**What this task involves:** Print the entries that appear below, exactly as written and without their pictures.

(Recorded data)
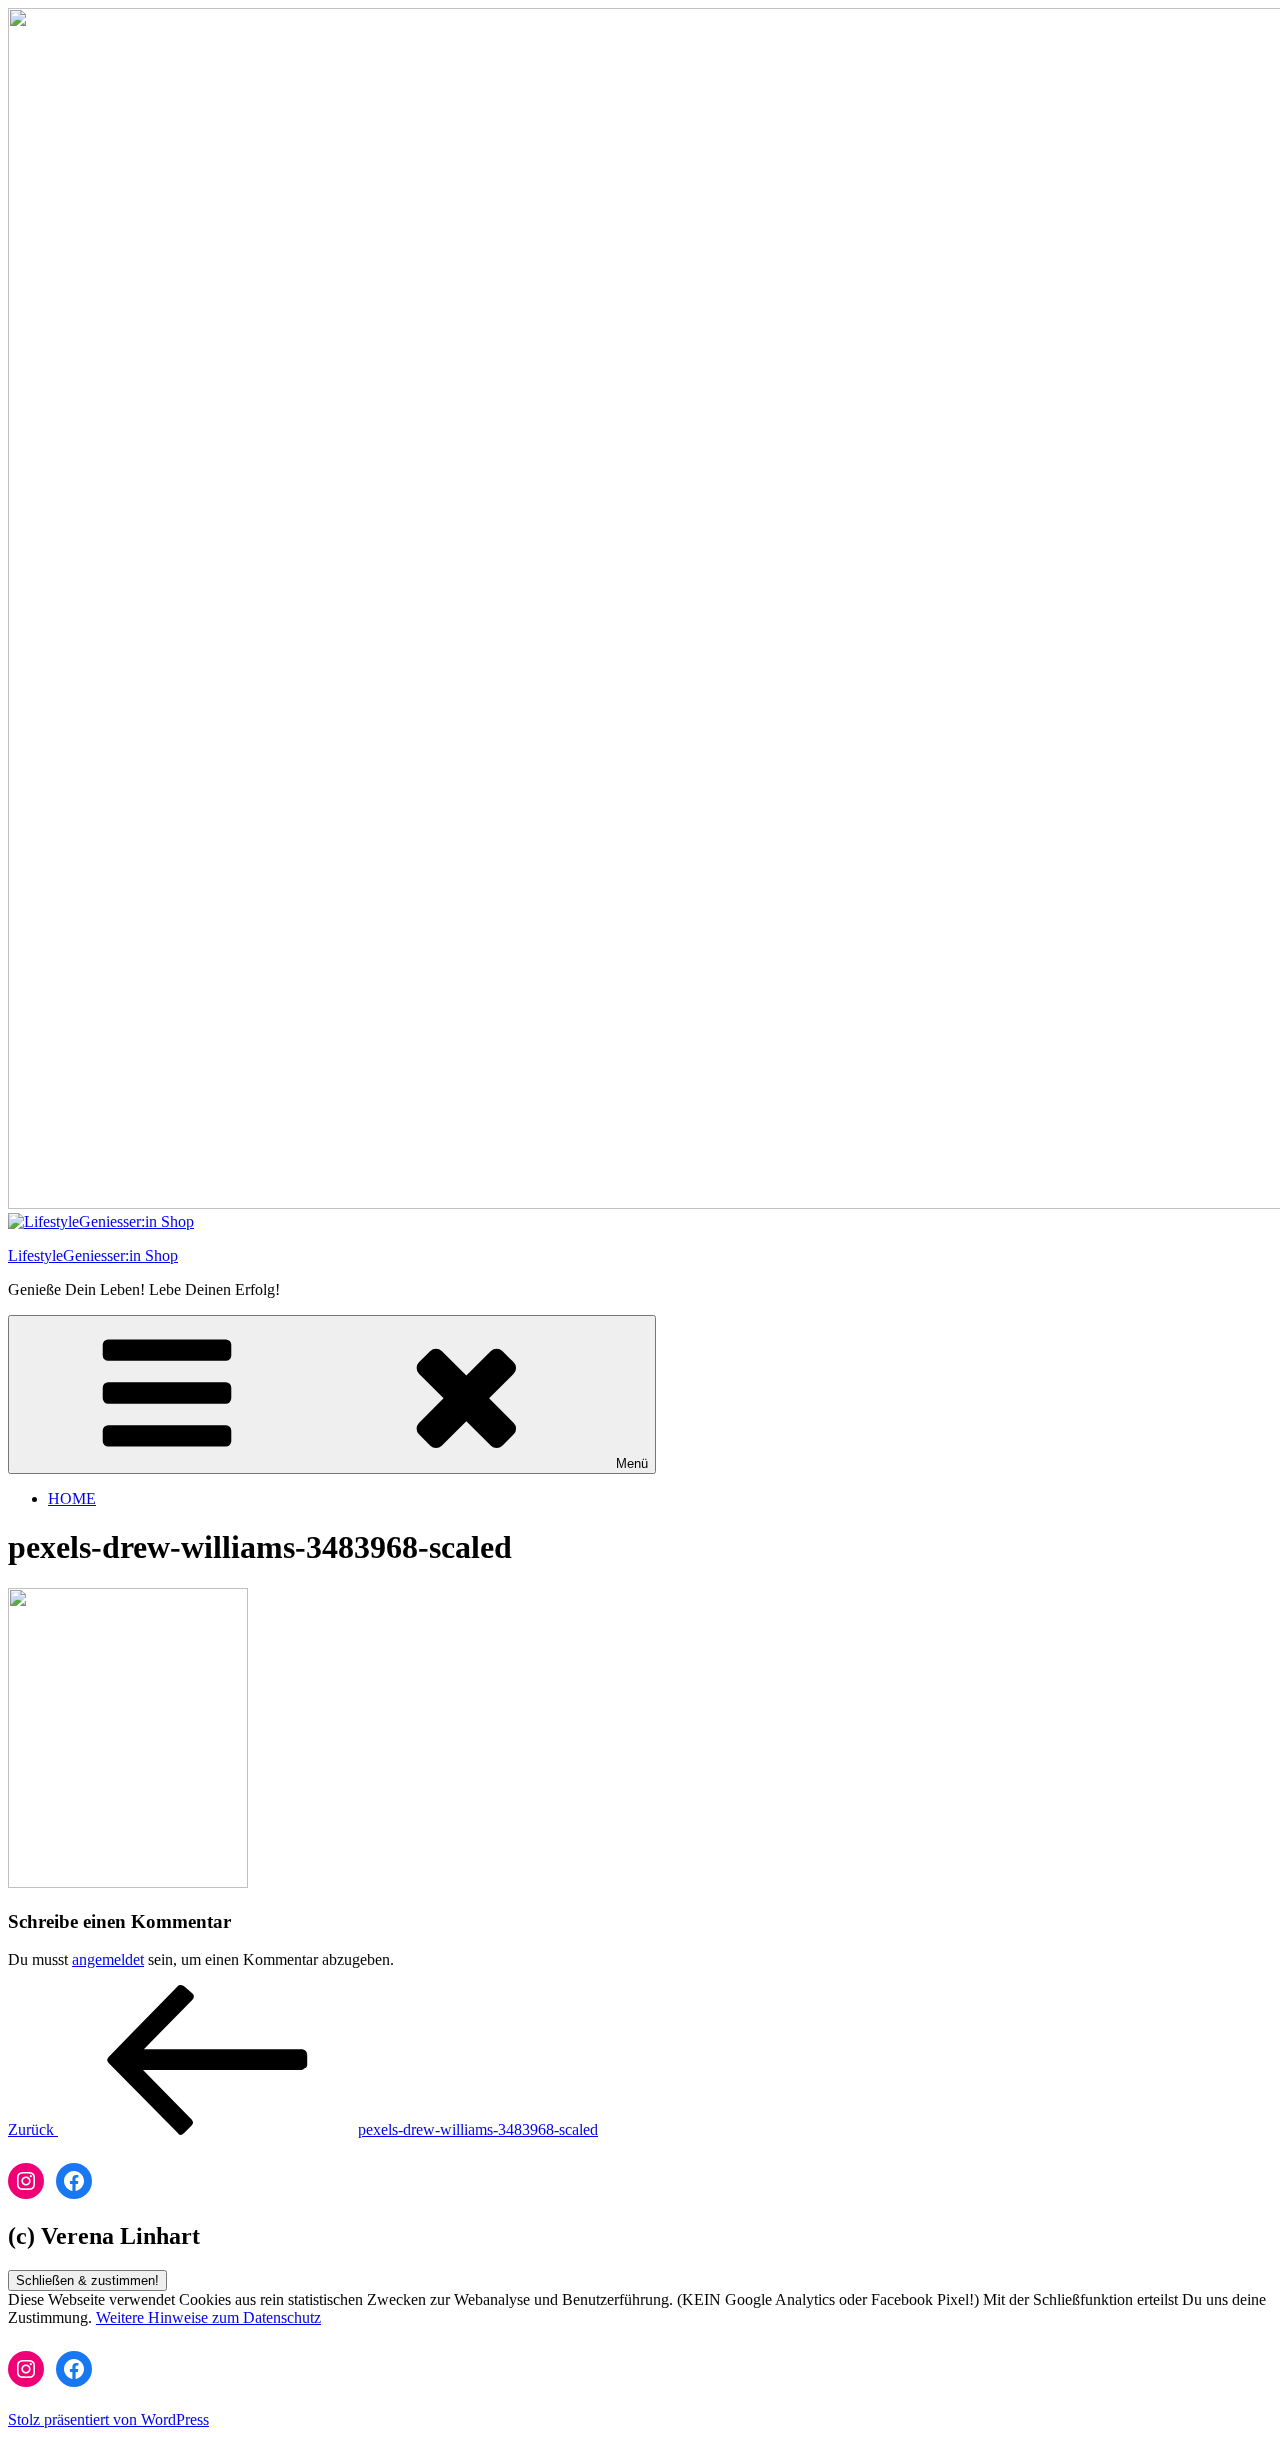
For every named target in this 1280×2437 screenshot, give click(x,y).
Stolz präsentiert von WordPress (108, 2419)
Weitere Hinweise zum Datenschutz (208, 2317)
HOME (72, 1498)
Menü (632, 1463)
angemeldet (108, 1959)
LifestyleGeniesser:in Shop (93, 1255)
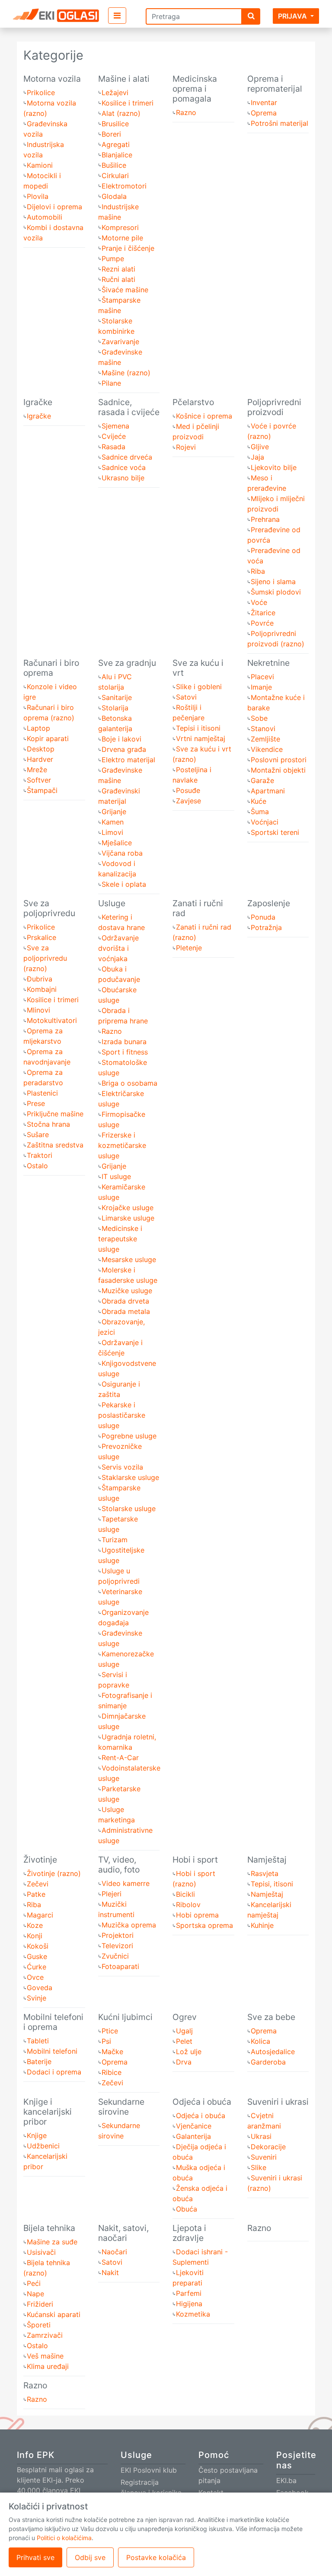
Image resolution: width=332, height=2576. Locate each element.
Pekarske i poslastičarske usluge (121, 1415)
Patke (36, 1894)
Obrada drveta (125, 1301)
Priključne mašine (55, 1113)
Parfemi (188, 2293)
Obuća (186, 2209)
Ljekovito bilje (274, 467)
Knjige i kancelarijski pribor (47, 2112)
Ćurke (36, 1966)
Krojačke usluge (127, 1207)
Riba (258, 571)
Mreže (37, 769)
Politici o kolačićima (64, 2537)
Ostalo (37, 1165)
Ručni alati (118, 279)
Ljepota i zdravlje (189, 2233)
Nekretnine (268, 663)
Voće (259, 602)
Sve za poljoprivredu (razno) (45, 958)
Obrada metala (126, 1311)
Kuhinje (262, 1925)
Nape (35, 2293)
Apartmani (268, 790)
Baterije (39, 2061)
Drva (184, 2062)
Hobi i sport (195, 1859)
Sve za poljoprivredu (49, 908)
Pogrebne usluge (129, 1436)
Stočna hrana (48, 1124)
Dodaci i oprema (54, 2072)
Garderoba (268, 2062)
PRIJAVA (292, 16)
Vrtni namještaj (200, 738)
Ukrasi (261, 2136)
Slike (258, 2167)
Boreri (111, 134)
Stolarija (115, 707)
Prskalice (41, 937)
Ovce (35, 1977)
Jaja (257, 457)
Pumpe (113, 258)
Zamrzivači (45, 2335)
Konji (34, 1935)
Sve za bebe (271, 2017)
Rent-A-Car (120, 1757)
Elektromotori (124, 186)
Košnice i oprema (204, 416)
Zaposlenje (268, 903)
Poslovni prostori (278, 759)
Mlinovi (38, 1010)
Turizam (115, 1539)
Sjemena (115, 426)
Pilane (111, 383)
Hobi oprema (197, 1915)
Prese (36, 1103)
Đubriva (39, 979)
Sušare (38, 1134)
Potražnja (266, 927)
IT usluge (116, 1176)
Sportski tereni (275, 832)
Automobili (44, 217)
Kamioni (40, 165)
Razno (186, 112)
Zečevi (37, 1883)
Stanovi (263, 728)
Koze (35, 1925)
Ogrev (184, 2017)
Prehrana (265, 519)
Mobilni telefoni (52, 2051)
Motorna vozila (52, 79)
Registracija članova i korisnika (151, 2487)
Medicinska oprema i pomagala (194, 89)
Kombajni (42, 989)
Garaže (262, 780)
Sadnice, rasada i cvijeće (129, 407)
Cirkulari (115, 175)
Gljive (260, 446)
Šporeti (39, 2324)
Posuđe (188, 790)
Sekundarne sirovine (121, 2107)
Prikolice (41, 92)
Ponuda (263, 917)
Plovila (37, 196)
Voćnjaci (264, 822)
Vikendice (267, 749)
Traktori (39, 1155)
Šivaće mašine (125, 289)
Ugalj (184, 2030)
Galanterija (193, 2136)
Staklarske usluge (130, 1477)
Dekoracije (268, 2146)
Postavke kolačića (156, 2557)
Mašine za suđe (52, 2241)
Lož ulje (188, 2051)
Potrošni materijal (279, 123)
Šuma (260, 811)
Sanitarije (117, 697)
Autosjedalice (273, 2051)
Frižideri (40, 2304)
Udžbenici (43, 2145)
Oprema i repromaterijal (274, 84)
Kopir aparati (48, 738)
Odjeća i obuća (201, 2102)
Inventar (264, 102)
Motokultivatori (52, 1020)
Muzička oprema (129, 1925)
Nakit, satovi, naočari (123, 2233)
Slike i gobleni (199, 686)
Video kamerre (126, 1883)
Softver (39, 780)
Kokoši (37, 1946)
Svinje (36, 1998)
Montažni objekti (278, 770)
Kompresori (120, 227)
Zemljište (265, 739)
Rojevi (186, 447)
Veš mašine (45, 2356)
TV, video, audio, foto (119, 1864)
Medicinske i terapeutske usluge (120, 1238)
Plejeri (111, 1893)
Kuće (258, 801)
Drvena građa (124, 749)
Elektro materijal (128, 759)
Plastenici (42, 1093)
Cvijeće (114, 436)
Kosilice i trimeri (127, 103)
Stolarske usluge (129, 1508)
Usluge (111, 903)
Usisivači (41, 2252)
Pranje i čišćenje (128, 248)
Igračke (37, 402)
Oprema (264, 113)
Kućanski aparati (53, 2314)
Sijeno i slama (273, 581)
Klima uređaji (48, 2366)
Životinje (40, 1859)
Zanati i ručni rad (197, 908)
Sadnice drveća (127, 457)
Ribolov (188, 1904)
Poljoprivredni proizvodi (274, 407)
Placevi (262, 676)
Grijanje (114, 811)
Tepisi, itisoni (272, 1883)
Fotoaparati (120, 1966)
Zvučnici (115, 1956)
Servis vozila (122, 1467)
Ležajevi (115, 92)
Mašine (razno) (126, 372)
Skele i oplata (124, 884)
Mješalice (117, 842)
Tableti (38, 2040)
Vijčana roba (122, 853)
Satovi (186, 697)
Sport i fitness (125, 1052)
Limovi (112, 832)
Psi (106, 2041)
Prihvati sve (35, 2557)
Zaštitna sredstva (55, 1145)
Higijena (189, 2303)
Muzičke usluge (127, 1290)
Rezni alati (118, 269)
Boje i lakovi (121, 739)
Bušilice (114, 165)
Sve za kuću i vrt (197, 668)
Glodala (114, 196)
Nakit (110, 2272)
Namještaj (267, 1859)
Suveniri (264, 2157)
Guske (37, 1956)
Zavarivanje (120, 341)
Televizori (117, 1945)
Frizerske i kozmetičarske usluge (122, 1145)
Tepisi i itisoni (198, 728)
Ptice (110, 2030)
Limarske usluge (128, 1218)
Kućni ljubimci (125, 2017)
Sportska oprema (204, 1925)
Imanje (261, 687)
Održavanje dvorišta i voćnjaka (118, 948)
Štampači (42, 790)
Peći (34, 2283)
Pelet (184, 2041)
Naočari (114, 2251)
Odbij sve (90, 2557)
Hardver (40, 759)
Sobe (259, 718)
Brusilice (115, 123)
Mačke (112, 2051)
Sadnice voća (124, 467)
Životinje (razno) (54, 1873)
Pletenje (189, 947)
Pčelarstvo (193, 402)
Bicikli (185, 1894)
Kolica (260, 2041)
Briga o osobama (129, 1083)
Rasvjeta (264, 1873)
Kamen (113, 822)
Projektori (118, 1935)
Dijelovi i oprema (54, 206)
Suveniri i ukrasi (278, 2102)
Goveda (39, 1987)
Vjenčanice (193, 2126)
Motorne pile (122, 237)
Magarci (40, 1915)
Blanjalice (117, 154)
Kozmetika (193, 2314)
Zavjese (188, 800)
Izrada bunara (124, 1041)
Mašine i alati (124, 79)
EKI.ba (286, 2480)
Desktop (40, 749)
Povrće (262, 623)
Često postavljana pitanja (228, 2475)
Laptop (38, 728)
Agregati (116, 144)
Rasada (113, 446)
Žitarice (263, 612)
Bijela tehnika (49, 2228)
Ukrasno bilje (123, 477)
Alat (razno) (121, 113)
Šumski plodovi (276, 592)
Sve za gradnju (127, 663)
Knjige (37, 2135)
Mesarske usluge (129, 1259)
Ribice (111, 2072)
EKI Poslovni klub (149, 2470)
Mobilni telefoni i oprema (53, 2022)
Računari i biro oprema (51, 668)
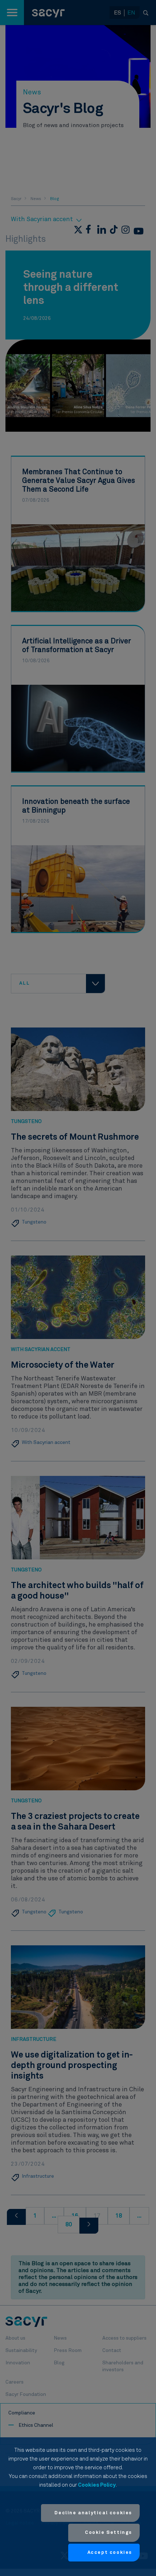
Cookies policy (97, 2485)
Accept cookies (109, 2552)
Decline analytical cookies (93, 2513)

**Response area:**
For every named target in this 1280×2437 screenshot, give click(x,y).
Stolz präsentiert von WordPress (108, 2419)
Weitere Hinweise zum Datenschutz (208, 2317)
HOME (72, 1498)
Menü (632, 1463)
angemeldet (108, 1959)
LifestyleGeniesser:in Shop (93, 1255)
Image resolution: width=332, height=2576. Locate each element.
Pekarske i poslastičarske usluge (121, 1415)
Patke (36, 1894)
Obrada drveta (125, 1301)
Priključne mašine (55, 1113)
Parfemi (188, 2293)
Obuća (186, 2209)
Ljekovito bilje (274, 467)
Knjige i kancelarijski pribor (47, 2112)
Ćurke (36, 1966)
Krojačke usluge (127, 1207)
Riba (258, 571)
Mreže (37, 769)
Politici o kolačićima (64, 2537)
Ostalo (37, 1165)
Ručni alati (118, 279)
Ljepota i zdravlje (189, 2233)
Nekretnine (268, 663)
Voće (259, 602)
Sve za poljoprivredu (razno) (45, 958)
Obrada metala (126, 1311)
Kuhinje (262, 1925)
Nape (35, 2293)
Apartmani (268, 790)
Baterije (39, 2061)
Drva (184, 2062)
Hobi i sport (195, 1859)
Sve za poljoprivredu (49, 908)
Pogrebne usluge (129, 1436)
Stočna hrana (48, 1124)
Dodaci i oprema (54, 2072)
Garderoba (268, 2062)
PRIJAVA (292, 16)
Vrtni namještaj (200, 738)
Ukrasi (261, 2136)
Slike (258, 2167)
Boreri (111, 134)
Stolarija (115, 707)
Prskalice (41, 937)
Ovce (35, 1977)
Jaja (257, 457)
Pumpe (113, 258)
Zamrzivači (45, 2335)
Konji (34, 1935)
Sve za bebe (271, 2017)
Rent-A-Car (120, 1757)
Elektromotori (124, 186)
Košnice i oprema (204, 416)
Zaposlenje (268, 903)
Poslovni prostori (278, 759)
Mlinovi (38, 1010)
Turizam (115, 1539)
Sjemena (115, 426)
Pilane (111, 383)
Hobi oprema (197, 1915)
Prese (36, 1103)
Đubriva (39, 979)
Sušare (38, 1134)
Potražnja (266, 927)
IT usluge (116, 1176)
Sportski tereni (275, 832)
Automobili (44, 217)
Kamioni (40, 165)
Razno (186, 112)
Zečevi (37, 1883)
Stanovi (263, 728)
Koze (35, 1925)
Ogrev (184, 2017)
Prehrana (265, 519)
Mobilni telefoni (52, 2051)
Motorna vozila (52, 79)
Registracija članova i korisnika (151, 2487)
Medicinska oprema i pomagala (194, 89)
Kombajni (42, 989)
Garaže (262, 780)
Sadnice, rasada i cvijeće (129, 407)
Cirkulari (115, 175)
Gljive (260, 446)
Šporeti (39, 2324)
Posuđe (188, 790)
Sekundarne sirovine (121, 2107)
Prikolice (41, 92)
Ponuda (263, 917)
Plovila (37, 196)
Voćnjaci (264, 822)
Vikendice (267, 749)
Traktori (39, 1155)
Šivaće mašine (125, 289)
Ugalj (184, 2030)
Galanterija (193, 2136)
Staklarske usluge (130, 1477)
Dekoracije (268, 2146)
Postavke kolačića (156, 2557)
Mašine za suđe (52, 2241)
Lož ulje (188, 2051)
Potrošni materijal (279, 123)
Šuma (260, 811)
Sanitarije (117, 697)
Autosjedalice (273, 2051)
Frižideri (40, 2304)
Udžbenici (43, 2145)
Oprema i repromaterijal (274, 84)
Kopir aparati (48, 738)
Odjeća i obuća (201, 2102)
Inventar (264, 102)
Motokultivatori (52, 1020)
Muzička oprema (129, 1925)
Nakit, satovi, naočari (123, 2233)
Slike i gobleni (199, 686)
Video kamerre (126, 1883)
Softver (39, 780)
Kokoši (37, 1946)
Svinje (36, 1998)
Montažni objekti (278, 770)
Kompresori (120, 227)
Zemljište (265, 739)
Rojevi (186, 447)
Veš mašine (45, 2356)
TV, video, audio, foto (119, 1864)
Medicinske i terapeutske usluge (120, 1238)
Plejeri (111, 1893)
Kuće (258, 801)
Drvena građa (124, 749)
Elektro materijal (128, 759)
Plastenici (42, 1093)
Cvijeće (114, 436)
Kosilice i trimeri (127, 103)
Stolarske usluge (129, 1508)
Usluge (111, 903)
Usisivači (41, 2252)
Pranje i čišćenje (128, 248)
Igračke (37, 402)
Oprema (264, 113)
Kućanski aparati (53, 2314)
Sijeno i slama (273, 581)
Klima uređaji (48, 2366)
Životinje (40, 1859)
Zanati i ručni rad (197, 908)
Sadnice drveća (127, 457)
Ribolov (188, 1904)
Poljoprivredni proizvodi (274, 407)
Placevi (262, 676)
Grijanje (114, 811)
Tepisi, itisoni (272, 1883)
Fotoaparati (120, 1966)
Zvučnici (115, 1956)
Servis vozila (122, 1467)
Ležajevi (115, 92)
Mašine (razno) (126, 372)
Skele i oplata (124, 884)
Mješalice (117, 842)
Tableti (38, 2040)
Vijčana roba (122, 853)
Satovi (186, 697)
Sport i fitness (125, 1052)
Limovi (112, 832)
Psi (106, 2041)
Prihvati sve (35, 2557)
Zaštitna sredstva (55, 1145)
Higijena (189, 2303)
Muzičke usluge (127, 1290)
Rezni alati (118, 269)
Boje i lakovi (121, 739)
Bušilice (114, 165)
Sve za kuću i vrt (197, 668)
Glodala (114, 196)
Nakit (110, 2272)
Namještaj (267, 1859)
Suveniri (264, 2157)
Guske (37, 1956)
Zavarivanje (120, 341)
Televizori (117, 1945)
Frizerske i kozmetičarske usluge (122, 1145)
Tepisi i itisoni (198, 728)
Ptice (110, 2030)
Limarske usluge (128, 1218)
Kućni ljubimci (125, 2017)
Sportska oprema (204, 1925)
Imanje (261, 687)
Održavanje dvorišta i voćnjaka (118, 948)
Štampači (42, 790)
Peći (34, 2283)
Pelet (184, 2041)
Naočari (114, 2251)
Odbij sve (90, 2557)
Hardver (40, 759)
Sobe (259, 718)
Brusilice (115, 123)
Mačke (112, 2051)
Sadnice voća (124, 467)
Životinje (razno) (54, 1873)
Pletenje (189, 947)
Pčelarstvo (193, 402)
Bicikli (185, 1894)
Kolica (260, 2041)
Briga o osobama (129, 1083)
Rasvjeta (264, 1873)
Kamen (113, 822)
Projektori (118, 1935)
Dijelovi i oprema (54, 206)
Suveniri i ukrasi (278, 2102)
Goveda (39, 1987)
Vjenčanice (193, 2126)
Motorne pile (122, 237)
Magarci (40, 1915)
Blanjalice (117, 154)
Kozmetika (193, 2314)
Zavjese (188, 800)
Izrada bunara (124, 1041)
Mašine i alati (124, 79)
EKI.ba (286, 2480)
Desktop (40, 749)
Povrće (262, 623)
Često postavljana pitanja (228, 2475)
Laptop (38, 728)
Agregati (116, 144)
Rasada (113, 446)
Žitarice (263, 612)
Bijela tehnika (49, 2228)
Ukrasno bilje (123, 477)
Alat (razno) (121, 113)
Šumski plodovi (276, 592)
Sve za gradnju (127, 663)
Knjige (37, 2135)
Mesarske usluge (129, 1259)
Ribice (111, 2072)
EKI Poslovni klub (149, 2470)
Mobilni telefoni i oprema (53, 2022)
Računari i biro oprema (51, 668)
Cookies policy (97, 2485)
Accept cookies (109, 2552)
Decline analytical cookies (93, 2513)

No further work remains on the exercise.